**PROBLEM TO SOLVE**
Your reply should reproduce all the data below exactly while excluding the pictures.

**SOURCE MATERIAL**

---+---

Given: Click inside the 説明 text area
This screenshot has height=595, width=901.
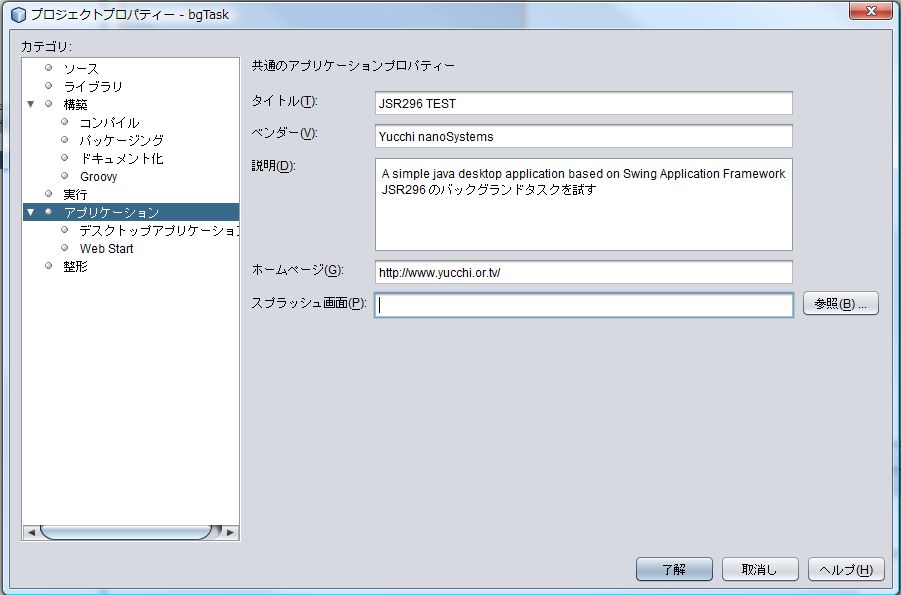Looking at the screenshot, I should [583, 204].
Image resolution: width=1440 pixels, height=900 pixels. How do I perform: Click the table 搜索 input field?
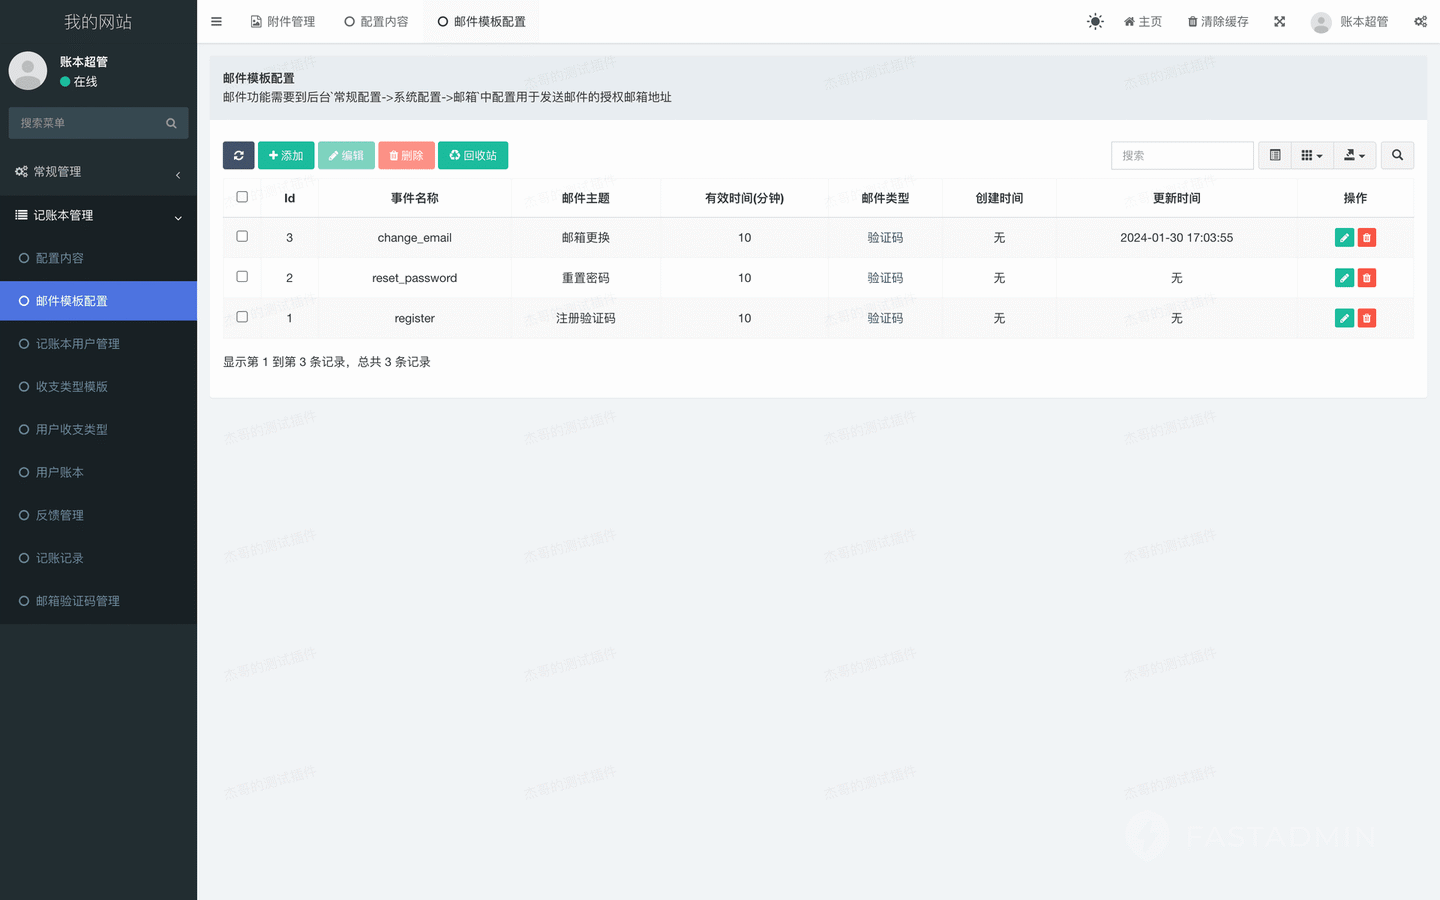click(1182, 155)
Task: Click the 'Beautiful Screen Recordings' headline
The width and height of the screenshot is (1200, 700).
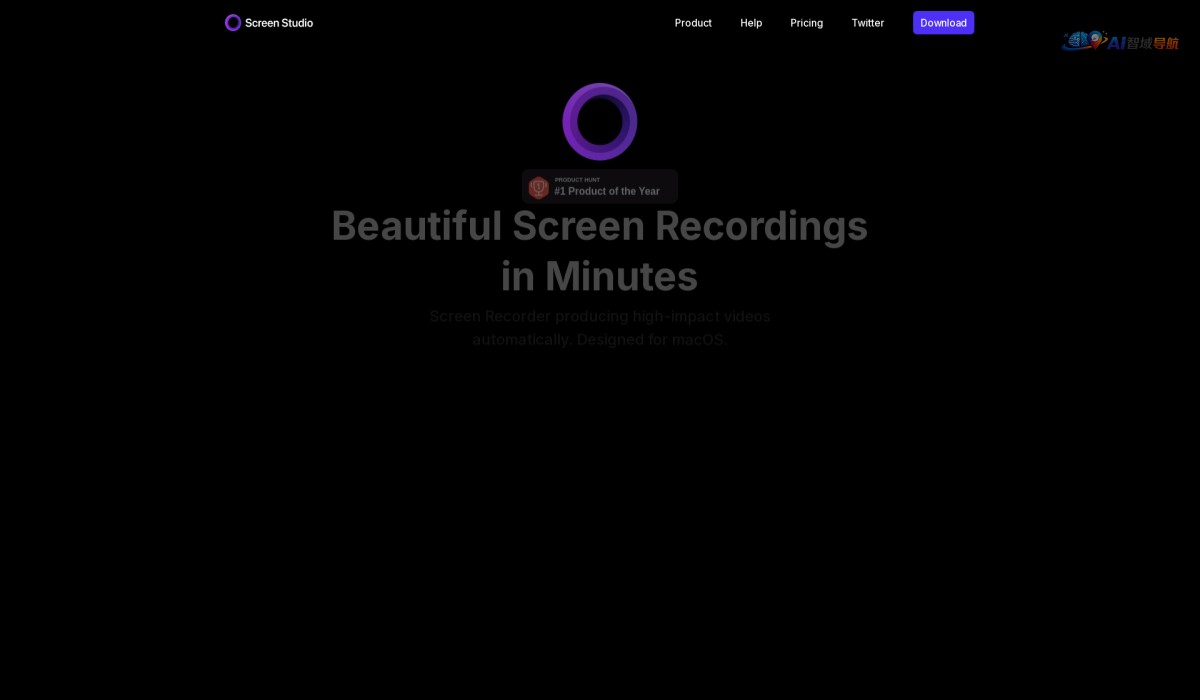Action: click(600, 226)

---+---

**TASK ANSWER**
Given: Click inside the 説明 text area
This screenshot has height=595, width=901.
Looking at the screenshot, I should [583, 204].
Image resolution: width=1440 pixels, height=900 pixels. How do I perform: Click the table 搜索 input field?
click(1182, 155)
Task: Click the 'Beautiful Screen Recordings' headline
The width and height of the screenshot is (1200, 700).
Action: click(600, 226)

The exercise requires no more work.